After she graduated, Schneider did find a job in her field but she was unable to keep up with the workload, which she said she was unprepared to do based off of what she learned at the school. After three months, she lost her job and is now a stay-at-home mom.

Schneider now has about $30,000 in student loans, which ballooned up from $20,000 after she was unable to make payments. Her mother has Parent Plus loans to the tune of $60,000. After defaulting on her loans, she tried to get an income-based repayment plan, considering that she is unemployed.
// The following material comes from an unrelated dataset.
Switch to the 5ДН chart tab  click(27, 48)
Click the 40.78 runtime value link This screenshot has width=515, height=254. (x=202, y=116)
After much wrangling with the student loan servicers, Navient and Sallie Mae, which she said lost her records several times, she finally managed to get an administrative forbearance — but now, the interest will accumulate.

According to a recent report from the Consumer Financial Protection Bureau, it’s not not unusual for student loan servicers to lose borrowers’ information or misinform borrowers on their repayment options. In the absence of information about income-based repayment plans or applying for a borrower defense to repayment, many borrowers fall prey to scams that offer costly services to file paperwork that can be done online for free.

“I tried to convince my mom to let me drop out but she didn’t really understand because she didn’t see how it could be a scam school. She said, ‘It’s a college. How can it be a scam?’” Schneider recalled. “In her generation, she thought going to college was the golden ticket to the middle class.”

CREDIT: edited photo by Craig Hammond

Jo Kirby, 30, is one of few Art Institute students who said she enjoyed her actual curricula at the Art Institute of Salt Lake City studying the culinary arts. But although Kirby’s experiences with her professors were positive, her relationship with the administration was very difficult and in 2009, she withdrew after only five months at the school.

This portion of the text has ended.